Obwohl neu, blieb die MiG-29 in mehreren wichtigen Bereichen hinter den modernsten westlichen Jägern zurück. Beispielsweise hatten die Flugzeugkonstrukteure wenig Erfahrung mit Fly-by-Wire-Steuerungen oder leichten Verbundwerkstoffen für den Flugzeugzellenbau. Die ersten MiG-29-Versionen verwendeten ein herkömmliches hydraulisches Flugsteuerungssystem und einen Rumpf aus Aluminiumlegierung. Im Laufe der Zeit haben MiG-Designer diese Nachteile behoben, und spätere Varianten der MiG-29 enthielten Fly-by-Wire-Steuerungen und Verbundmaterialien. Die Version MiG-29 OVT (OWT) hatte sogar bewegliche Vektordüsen zur Ausführung des “Kobramanövers”. Diese MiG konnte auf seinem Rückstrahl quasi in der Luft stehen, bzw. balancieren, um danach wie eine Rakete senkrecht nach oben in den Wolken zu verschwinden. Auf der ILA 2006 stahl die MiG-29 OVT dem neuen Eurofighter die Show.
Die MiG-29 stellte eine gewaltige Bedrohung für westliche Piloten dar. Die Radargeräte früherer sowjetischer Jäger waren nicht in der Lage, unter ihnen fliegende Flugzeuge von Bodenechos zu unterscheiden.
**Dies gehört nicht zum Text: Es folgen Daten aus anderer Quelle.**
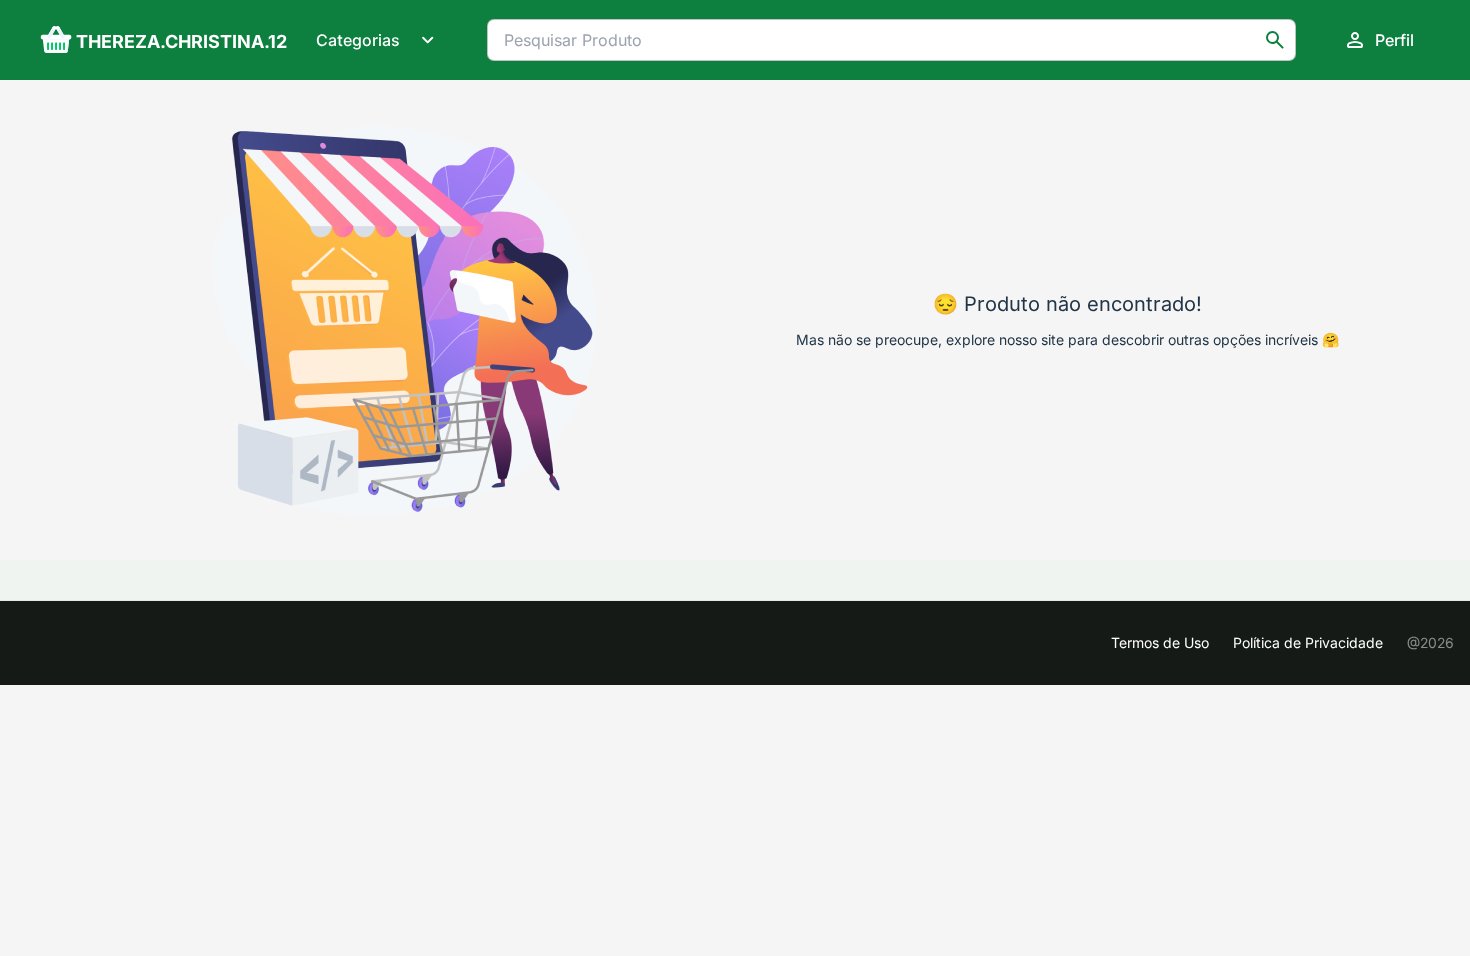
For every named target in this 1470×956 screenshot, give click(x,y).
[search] (1275, 40)
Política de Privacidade (1308, 642)
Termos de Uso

Niedrig fliegende Flugzeuge konnten so der Entdeckung entgehen. Mit dem Doppler-Radar Phazotron NIIR N019 (NATO-Bezeichnung „Slot Back“), das ein Ziel in mehr als 100 km Entfernung erkennen kann, Infrarot-Tracking-Sensoren und einem Laser-Entfernungsmesser, der auf der MiG-29 mitgeführt wird, konnte ein Pilot fliegende Flugzeuge verfolgen und abschießen. Außerdem machte das am Helm montierte Zielgerät Shchel-3UM-1 des Piloten die MiG-29 zu einer sehr gefährlichen Bedrohung, sobald Gegner in Sichtweite kamen. Ein Pilot musste sein Flugzeug nicht mehr auf ein Ziel ausrichten und warten, bis die Sensoren seiner Raketen „aufgeschaltet“ waren, bevor er feuerte. Jetzt drehte der Pilot einfach seinen Kopf in Richtung eines Ziels, und der Helm richtete die Sensoren der Rakete auf das Ziel. Dieses „off boresight“-Verfahren zur „Winkelberechnung“ verschaffte dem MiG-29-Piloten einen großen Vorteil im Nahbereich.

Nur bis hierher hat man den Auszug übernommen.